◆ **What the task requires**
Go through the data from its first line and retype each line, stopping once the line containing "Given: Click the browser back arrow button" has been retyped.

═════ Available records ═════

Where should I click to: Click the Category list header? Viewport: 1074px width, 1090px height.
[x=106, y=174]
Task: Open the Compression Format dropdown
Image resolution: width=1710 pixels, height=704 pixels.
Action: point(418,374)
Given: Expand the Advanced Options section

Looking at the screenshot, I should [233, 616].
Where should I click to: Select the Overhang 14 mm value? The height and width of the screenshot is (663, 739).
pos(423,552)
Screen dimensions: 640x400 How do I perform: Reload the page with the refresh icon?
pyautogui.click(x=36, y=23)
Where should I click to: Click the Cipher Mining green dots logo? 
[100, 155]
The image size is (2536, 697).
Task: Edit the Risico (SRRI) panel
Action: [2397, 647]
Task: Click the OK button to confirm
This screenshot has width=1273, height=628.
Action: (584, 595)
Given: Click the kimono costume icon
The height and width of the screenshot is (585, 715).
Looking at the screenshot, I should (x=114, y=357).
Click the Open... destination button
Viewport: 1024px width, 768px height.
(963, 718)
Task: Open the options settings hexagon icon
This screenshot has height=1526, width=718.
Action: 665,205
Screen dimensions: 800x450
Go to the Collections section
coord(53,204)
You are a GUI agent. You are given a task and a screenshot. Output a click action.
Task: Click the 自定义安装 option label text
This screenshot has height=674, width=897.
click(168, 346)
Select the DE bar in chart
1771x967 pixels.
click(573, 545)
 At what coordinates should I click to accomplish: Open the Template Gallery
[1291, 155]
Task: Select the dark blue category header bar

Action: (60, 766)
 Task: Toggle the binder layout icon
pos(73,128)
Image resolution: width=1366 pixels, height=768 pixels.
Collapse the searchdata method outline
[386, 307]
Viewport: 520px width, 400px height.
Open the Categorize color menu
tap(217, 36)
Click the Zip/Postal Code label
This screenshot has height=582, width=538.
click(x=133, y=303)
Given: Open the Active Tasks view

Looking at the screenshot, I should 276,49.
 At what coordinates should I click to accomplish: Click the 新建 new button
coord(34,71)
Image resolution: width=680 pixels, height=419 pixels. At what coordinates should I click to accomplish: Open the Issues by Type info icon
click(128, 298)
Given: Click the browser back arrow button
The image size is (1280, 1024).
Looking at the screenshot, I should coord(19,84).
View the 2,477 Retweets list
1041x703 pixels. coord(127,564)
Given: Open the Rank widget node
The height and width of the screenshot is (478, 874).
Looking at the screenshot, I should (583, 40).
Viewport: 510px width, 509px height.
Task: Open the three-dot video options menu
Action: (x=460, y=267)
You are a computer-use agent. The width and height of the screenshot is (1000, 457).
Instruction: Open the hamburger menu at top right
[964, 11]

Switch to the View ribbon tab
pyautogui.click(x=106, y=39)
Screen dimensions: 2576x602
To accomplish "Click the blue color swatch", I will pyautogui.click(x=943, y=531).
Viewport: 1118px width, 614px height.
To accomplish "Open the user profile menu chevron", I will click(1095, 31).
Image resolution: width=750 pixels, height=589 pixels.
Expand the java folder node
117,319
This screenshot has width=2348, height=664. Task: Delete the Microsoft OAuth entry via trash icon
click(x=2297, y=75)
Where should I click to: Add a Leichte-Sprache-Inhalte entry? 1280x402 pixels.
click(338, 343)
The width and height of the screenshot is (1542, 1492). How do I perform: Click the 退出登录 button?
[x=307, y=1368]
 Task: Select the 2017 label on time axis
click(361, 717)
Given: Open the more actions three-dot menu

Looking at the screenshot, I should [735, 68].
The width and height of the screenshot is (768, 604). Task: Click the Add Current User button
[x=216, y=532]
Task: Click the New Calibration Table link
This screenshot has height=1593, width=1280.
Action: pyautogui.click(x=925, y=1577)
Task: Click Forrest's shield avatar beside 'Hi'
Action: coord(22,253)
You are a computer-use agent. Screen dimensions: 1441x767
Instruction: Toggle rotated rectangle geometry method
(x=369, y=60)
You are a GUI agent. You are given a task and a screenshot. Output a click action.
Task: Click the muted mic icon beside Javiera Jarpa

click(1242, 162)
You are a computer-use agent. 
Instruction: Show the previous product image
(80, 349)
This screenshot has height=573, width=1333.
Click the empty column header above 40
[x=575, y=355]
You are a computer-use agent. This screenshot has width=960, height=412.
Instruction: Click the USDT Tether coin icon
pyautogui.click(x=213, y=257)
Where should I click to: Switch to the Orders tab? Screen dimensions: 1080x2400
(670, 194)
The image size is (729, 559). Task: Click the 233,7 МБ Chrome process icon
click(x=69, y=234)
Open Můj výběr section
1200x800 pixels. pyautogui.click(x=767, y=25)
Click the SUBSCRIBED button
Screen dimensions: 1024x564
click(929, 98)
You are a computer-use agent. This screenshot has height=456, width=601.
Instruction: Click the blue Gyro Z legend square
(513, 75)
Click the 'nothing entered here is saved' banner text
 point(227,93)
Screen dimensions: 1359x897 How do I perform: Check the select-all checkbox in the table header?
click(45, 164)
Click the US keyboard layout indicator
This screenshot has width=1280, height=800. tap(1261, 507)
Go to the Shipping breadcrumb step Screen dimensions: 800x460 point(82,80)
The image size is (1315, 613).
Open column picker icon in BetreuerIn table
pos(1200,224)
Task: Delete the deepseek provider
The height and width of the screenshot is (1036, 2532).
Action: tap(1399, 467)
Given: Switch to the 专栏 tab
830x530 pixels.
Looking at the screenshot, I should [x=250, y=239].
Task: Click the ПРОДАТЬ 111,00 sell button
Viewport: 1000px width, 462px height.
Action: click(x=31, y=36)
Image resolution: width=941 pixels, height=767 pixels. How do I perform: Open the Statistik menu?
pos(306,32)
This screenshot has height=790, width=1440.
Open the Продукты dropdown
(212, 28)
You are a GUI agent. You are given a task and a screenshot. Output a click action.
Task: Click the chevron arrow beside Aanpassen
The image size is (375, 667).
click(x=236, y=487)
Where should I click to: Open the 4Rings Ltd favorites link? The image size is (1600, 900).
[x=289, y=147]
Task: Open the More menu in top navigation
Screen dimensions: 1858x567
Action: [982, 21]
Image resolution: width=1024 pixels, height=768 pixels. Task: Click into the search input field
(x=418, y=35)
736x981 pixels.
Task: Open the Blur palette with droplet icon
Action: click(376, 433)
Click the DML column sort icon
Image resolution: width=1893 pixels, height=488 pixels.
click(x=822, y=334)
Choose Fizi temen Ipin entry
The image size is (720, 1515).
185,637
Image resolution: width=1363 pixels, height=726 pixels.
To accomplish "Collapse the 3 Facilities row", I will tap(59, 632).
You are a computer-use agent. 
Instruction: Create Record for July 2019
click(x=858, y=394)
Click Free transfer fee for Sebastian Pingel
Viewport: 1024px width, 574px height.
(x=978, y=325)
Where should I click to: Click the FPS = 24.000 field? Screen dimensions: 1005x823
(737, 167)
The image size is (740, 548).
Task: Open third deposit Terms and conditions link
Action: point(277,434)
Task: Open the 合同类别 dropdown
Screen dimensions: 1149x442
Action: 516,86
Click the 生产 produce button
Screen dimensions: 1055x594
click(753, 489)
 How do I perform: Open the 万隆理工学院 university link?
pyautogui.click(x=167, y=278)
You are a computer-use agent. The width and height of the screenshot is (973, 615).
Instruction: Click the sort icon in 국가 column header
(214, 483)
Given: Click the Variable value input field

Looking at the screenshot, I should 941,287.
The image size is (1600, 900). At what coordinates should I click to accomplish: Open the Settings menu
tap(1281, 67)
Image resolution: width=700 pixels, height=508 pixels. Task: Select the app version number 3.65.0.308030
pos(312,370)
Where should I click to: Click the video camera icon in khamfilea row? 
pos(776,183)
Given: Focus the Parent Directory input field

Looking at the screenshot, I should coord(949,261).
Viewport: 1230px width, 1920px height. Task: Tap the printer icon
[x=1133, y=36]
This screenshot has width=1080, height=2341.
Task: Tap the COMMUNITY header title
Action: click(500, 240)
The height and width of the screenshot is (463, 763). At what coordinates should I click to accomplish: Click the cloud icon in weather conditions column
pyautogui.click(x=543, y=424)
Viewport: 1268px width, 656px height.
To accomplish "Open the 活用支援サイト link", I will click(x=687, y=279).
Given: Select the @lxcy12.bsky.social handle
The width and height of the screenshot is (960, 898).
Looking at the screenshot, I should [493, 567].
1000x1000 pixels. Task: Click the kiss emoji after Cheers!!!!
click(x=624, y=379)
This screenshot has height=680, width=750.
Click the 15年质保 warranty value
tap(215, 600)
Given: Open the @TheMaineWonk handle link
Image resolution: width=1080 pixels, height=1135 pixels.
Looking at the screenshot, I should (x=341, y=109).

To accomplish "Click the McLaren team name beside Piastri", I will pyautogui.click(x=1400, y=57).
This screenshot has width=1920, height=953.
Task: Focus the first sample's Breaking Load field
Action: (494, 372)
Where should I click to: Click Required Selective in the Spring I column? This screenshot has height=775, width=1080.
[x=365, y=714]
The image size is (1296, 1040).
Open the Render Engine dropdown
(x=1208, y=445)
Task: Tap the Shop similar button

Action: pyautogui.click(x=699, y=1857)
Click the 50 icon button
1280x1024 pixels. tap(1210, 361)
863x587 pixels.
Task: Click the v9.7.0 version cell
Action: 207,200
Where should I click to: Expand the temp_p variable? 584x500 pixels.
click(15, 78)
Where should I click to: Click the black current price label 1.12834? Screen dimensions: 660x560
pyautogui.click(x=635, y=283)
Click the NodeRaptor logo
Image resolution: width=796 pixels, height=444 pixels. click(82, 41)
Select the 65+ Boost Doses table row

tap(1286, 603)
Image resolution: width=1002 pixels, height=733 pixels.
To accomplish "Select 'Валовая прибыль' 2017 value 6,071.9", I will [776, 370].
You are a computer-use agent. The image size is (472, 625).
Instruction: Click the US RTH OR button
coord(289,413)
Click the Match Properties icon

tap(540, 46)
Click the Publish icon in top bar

═════

◆ **Answer section**
Where should I click to: Click the Category list header? Viewport: 1074px width, 1090px height.
[x=106, y=174]
Task: Open the Compression Format dropdown
Image resolution: width=1710 pixels, height=704 pixels.
Action: point(418,374)
Given: Expand the Advanced Options section

Looking at the screenshot, I should [233, 616].
Where should I click to: Select the Overhang 14 mm value? The height and width of the screenshot is (663, 739).
pos(423,552)
Screen dimensions: 640x400 How do I perform: Reload the page with the refresh icon?
pyautogui.click(x=36, y=23)
Where should I click to: Click the Cipher Mining green dots logo? 
[100, 155]
The image size is (2536, 697).
Task: Edit the Risico (SRRI) panel
Action: [2397, 647]
Task: Click the OK button to confirm
This screenshot has width=1273, height=628.
Action: (584, 595)
Given: Click the kimono costume icon
The height and width of the screenshot is (585, 715).
Looking at the screenshot, I should (x=114, y=357).
Click the Open... destination button
Viewport: 1024px width, 768px height.
(963, 718)
Task: Open the options settings hexagon icon
This screenshot has height=1526, width=718.
Action: 665,205
Screen dimensions: 800x450
Go to the Collections section
coord(53,204)
You are a GUI agent. You are given a task and a screenshot. Output a click action.
Task: Click the 自定义安装 option label text
This screenshot has height=674, width=897.
click(168, 346)
Select the DE bar in chart
1771x967 pixels.
click(573, 545)
 At what coordinates should I click to accomplish: Open the Template Gallery
[1291, 155]
Task: Select the dark blue category header bar

Action: (60, 766)
 Task: Toggle the binder layout icon
pos(73,128)
Image resolution: width=1366 pixels, height=768 pixels.
Collapse the searchdata method outline
[386, 307]
Viewport: 520px width, 400px height.
Open the Categorize color menu
tap(217, 36)
Click the Zip/Postal Code label
This screenshot has height=582, width=538.
click(x=133, y=303)
Given: Open the Active Tasks view

Looking at the screenshot, I should 276,49.
 At what coordinates should I click to accomplish: Click the 新建 new button
coord(34,71)
Image resolution: width=680 pixels, height=419 pixels. At what coordinates should I click to accomplish: Open the Issues by Type info icon
click(128, 298)
Given: Click the browser back arrow button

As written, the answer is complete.